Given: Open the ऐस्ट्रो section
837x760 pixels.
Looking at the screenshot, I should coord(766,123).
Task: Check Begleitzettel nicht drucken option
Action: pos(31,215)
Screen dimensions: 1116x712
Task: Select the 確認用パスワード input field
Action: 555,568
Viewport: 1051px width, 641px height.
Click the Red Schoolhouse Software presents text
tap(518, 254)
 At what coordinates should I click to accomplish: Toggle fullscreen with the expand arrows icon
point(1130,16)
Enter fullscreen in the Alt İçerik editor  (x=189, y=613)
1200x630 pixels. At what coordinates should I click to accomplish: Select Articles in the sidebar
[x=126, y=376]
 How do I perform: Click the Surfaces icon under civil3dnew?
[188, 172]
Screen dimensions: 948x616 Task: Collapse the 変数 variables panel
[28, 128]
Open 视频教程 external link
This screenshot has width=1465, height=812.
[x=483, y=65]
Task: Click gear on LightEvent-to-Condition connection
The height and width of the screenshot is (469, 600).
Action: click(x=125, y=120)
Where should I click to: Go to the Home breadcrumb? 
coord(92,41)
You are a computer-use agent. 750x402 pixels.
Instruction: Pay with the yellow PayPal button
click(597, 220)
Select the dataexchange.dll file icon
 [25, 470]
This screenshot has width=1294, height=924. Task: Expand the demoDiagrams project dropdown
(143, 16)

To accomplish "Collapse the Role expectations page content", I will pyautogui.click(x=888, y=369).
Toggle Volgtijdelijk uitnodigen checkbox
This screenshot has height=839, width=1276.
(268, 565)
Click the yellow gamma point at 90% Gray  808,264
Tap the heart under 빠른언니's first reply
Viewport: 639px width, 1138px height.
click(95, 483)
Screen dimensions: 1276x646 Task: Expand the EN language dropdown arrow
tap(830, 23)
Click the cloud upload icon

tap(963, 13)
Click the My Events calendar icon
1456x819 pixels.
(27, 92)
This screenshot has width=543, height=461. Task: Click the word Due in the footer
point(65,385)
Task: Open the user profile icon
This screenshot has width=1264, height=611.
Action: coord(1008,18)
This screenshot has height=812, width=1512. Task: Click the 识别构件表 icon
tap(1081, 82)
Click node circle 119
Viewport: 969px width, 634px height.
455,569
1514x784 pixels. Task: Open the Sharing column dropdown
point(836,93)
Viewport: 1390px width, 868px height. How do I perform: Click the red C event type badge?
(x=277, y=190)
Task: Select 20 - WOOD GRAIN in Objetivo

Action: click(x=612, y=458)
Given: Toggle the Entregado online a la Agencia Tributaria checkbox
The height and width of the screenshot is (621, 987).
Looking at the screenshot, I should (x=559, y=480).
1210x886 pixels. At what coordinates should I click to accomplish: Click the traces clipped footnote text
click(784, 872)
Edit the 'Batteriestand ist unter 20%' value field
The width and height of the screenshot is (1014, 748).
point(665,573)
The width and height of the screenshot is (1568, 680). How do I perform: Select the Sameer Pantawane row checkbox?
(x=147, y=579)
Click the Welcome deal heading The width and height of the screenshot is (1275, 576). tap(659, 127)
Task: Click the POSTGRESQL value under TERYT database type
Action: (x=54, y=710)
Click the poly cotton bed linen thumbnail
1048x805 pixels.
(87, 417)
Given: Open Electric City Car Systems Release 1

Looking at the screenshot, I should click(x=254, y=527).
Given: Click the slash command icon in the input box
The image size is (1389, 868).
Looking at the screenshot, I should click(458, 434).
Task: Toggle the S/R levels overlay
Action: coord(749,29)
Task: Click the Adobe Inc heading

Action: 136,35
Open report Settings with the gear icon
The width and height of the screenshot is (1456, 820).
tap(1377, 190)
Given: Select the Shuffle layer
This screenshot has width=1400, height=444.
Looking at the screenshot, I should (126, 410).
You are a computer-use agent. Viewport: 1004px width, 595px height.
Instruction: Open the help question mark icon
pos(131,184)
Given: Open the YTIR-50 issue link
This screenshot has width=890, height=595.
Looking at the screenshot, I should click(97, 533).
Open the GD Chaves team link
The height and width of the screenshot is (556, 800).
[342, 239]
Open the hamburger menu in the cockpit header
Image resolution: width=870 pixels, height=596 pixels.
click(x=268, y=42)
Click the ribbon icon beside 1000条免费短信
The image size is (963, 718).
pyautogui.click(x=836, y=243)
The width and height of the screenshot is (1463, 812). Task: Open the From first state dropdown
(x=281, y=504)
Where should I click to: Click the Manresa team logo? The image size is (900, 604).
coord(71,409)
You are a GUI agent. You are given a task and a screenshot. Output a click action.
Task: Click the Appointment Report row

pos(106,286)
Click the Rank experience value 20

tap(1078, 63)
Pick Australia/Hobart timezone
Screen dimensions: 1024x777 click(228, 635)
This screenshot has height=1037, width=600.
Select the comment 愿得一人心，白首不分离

※ ※ ※

▶ _Problem to solve_: Please return all of the data above exactly as it appears, line for line.

▶ _Response_:
Given: Open the ऐस्ट्रो section
837x760 pixels.
Looking at the screenshot, I should coord(766,123).
Task: Check Begleitzettel nicht drucken option
Action: pos(31,215)
Screen dimensions: 1116x712
Task: Select the 確認用パスワード input field
Action: 555,568
Viewport: 1051px width, 641px height.
Click the Red Schoolhouse Software presents text
tap(518, 254)
 At what coordinates should I click to accomplish: Toggle fullscreen with the expand arrows icon
point(1130,16)
Enter fullscreen in the Alt İçerik editor  (x=189, y=613)
1200x630 pixels. At what coordinates should I click to accomplish: Select Articles in the sidebar
[x=126, y=376]
 How do I perform: Click the Surfaces icon under civil3dnew?
[188, 172]
Screen dimensions: 948x616 Task: Collapse the 変数 variables panel
[28, 128]
Open 视频教程 external link
This screenshot has width=1465, height=812.
[x=483, y=65]
Task: Click gear on LightEvent-to-Condition connection
The height and width of the screenshot is (469, 600).
Action: click(x=125, y=120)
Where should I click to: Go to the Home breadcrumb? 
coord(92,41)
You are a computer-use agent. 750x402 pixels.
Instruction: Pay with the yellow PayPal button
click(597, 220)
Select the dataexchange.dll file icon
 [25, 470]
This screenshot has width=1294, height=924. Task: Expand the demoDiagrams project dropdown
(143, 16)

To accomplish "Collapse the Role expectations page content", I will pyautogui.click(x=888, y=369).
Toggle Volgtijdelijk uitnodigen checkbox
This screenshot has height=839, width=1276.
(268, 565)
Click the yellow gamma point at 90% Gray  808,264
Tap the heart under 빠른언니's first reply
Viewport: 639px width, 1138px height.
click(95, 483)
Screen dimensions: 1276x646 Task: Expand the EN language dropdown arrow
tap(830, 23)
Click the cloud upload icon

tap(963, 13)
Click the My Events calendar icon
1456x819 pixels.
(27, 92)
This screenshot has width=543, height=461. Task: Click the word Due in the footer
point(65,385)
Task: Open the user profile icon
This screenshot has width=1264, height=611.
Action: coord(1008,18)
This screenshot has height=812, width=1512. Task: Click the 识别构件表 icon
tap(1081, 82)
Click node circle 119
Viewport: 969px width, 634px height.
455,569
1514x784 pixels. Task: Open the Sharing column dropdown
point(836,93)
Viewport: 1390px width, 868px height. How do I perform: Click the red C event type badge?
(x=277, y=190)
Task: Select 20 - WOOD GRAIN in Objetivo

Action: click(x=612, y=458)
Given: Toggle the Entregado online a la Agencia Tributaria checkbox
The height and width of the screenshot is (621, 987).
Looking at the screenshot, I should (x=559, y=480).
1210x886 pixels. At what coordinates should I click to accomplish: Click the traces clipped footnote text
click(784, 872)
Edit the 'Batteriestand ist unter 20%' value field
The width and height of the screenshot is (1014, 748).
point(665,573)
The width and height of the screenshot is (1568, 680). How do I perform: Select the Sameer Pantawane row checkbox?
(x=147, y=579)
Click the Welcome deal heading The width and height of the screenshot is (1275, 576). tap(659, 127)
Task: Click the POSTGRESQL value under TERYT database type
Action: (x=54, y=710)
Click the poly cotton bed linen thumbnail
1048x805 pixels.
(87, 417)
Given: Open Electric City Car Systems Release 1

Looking at the screenshot, I should click(x=254, y=527).
Given: Click the slash command icon in the input box
The image size is (1389, 868).
Looking at the screenshot, I should click(458, 434).
Task: Toggle the S/R levels overlay
Action: coord(749,29)
Task: Click the Adobe Inc heading

Action: 136,35
Open report Settings with the gear icon
The width and height of the screenshot is (1456, 820).
tap(1377, 190)
Given: Select the Shuffle layer
This screenshot has width=1400, height=444.
Looking at the screenshot, I should (126, 410).
You are a computer-use agent. Viewport: 1004px width, 595px height.
Instruction: Open the help question mark icon
pos(131,184)
Given: Open the YTIR-50 issue link
This screenshot has width=890, height=595.
Looking at the screenshot, I should click(97, 533).
Open the GD Chaves team link
The height and width of the screenshot is (556, 800).
[342, 239]
Open the hamburger menu in the cockpit header
Image resolution: width=870 pixels, height=596 pixels.
click(x=268, y=42)
Click the ribbon icon beside 1000条免费短信
The image size is (963, 718).
pyautogui.click(x=836, y=243)
The width and height of the screenshot is (1463, 812). Task: Open the From first state dropdown
(x=281, y=504)
Where should I click to: Click the Manresa team logo? The image size is (900, 604).
coord(71,409)
You are a GUI agent. You are given a task and a screenshot. Output a click action.
Task: Click the Appointment Report row

pos(106,286)
Click the Rank experience value 20

tap(1078, 63)
Pick Australia/Hobart timezone
Screen dimensions: 1024x777 click(228, 635)
This screenshot has height=1037, width=600.
Select the comment 愿得一人心，白首不分离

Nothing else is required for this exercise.